(Stored records)
━━━

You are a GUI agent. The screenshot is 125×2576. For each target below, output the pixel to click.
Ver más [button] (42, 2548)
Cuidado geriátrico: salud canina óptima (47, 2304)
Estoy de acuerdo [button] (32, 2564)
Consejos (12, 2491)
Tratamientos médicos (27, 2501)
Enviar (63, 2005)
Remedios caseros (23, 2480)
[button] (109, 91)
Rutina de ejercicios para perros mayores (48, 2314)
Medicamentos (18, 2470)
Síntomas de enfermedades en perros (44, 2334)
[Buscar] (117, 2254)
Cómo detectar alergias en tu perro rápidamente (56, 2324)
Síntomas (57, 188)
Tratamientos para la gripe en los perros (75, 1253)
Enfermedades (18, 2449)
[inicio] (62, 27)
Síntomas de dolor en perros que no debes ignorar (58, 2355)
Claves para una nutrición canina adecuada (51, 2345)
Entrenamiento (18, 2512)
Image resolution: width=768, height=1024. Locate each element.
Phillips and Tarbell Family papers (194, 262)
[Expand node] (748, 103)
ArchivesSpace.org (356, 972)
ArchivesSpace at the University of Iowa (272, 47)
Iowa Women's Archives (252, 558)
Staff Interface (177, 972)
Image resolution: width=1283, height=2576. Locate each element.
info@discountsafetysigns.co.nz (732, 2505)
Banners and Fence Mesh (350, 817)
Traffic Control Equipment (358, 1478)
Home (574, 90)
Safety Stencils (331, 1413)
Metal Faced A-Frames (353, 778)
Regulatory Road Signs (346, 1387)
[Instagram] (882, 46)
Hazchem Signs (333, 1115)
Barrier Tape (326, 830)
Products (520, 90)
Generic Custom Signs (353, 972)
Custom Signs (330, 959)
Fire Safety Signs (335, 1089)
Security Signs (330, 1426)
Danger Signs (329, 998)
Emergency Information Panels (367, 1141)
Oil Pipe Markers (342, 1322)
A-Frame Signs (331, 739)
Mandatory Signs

━━━

## Exercise
Locate the lines above that contain "para" and copy them.

## Your response
Rutina de ejercicios para perros mayores (48, 2314)
Tratamientos para la gripe en los perros (75, 1253)
Claves para una nutrición canina adecuada (51, 2345)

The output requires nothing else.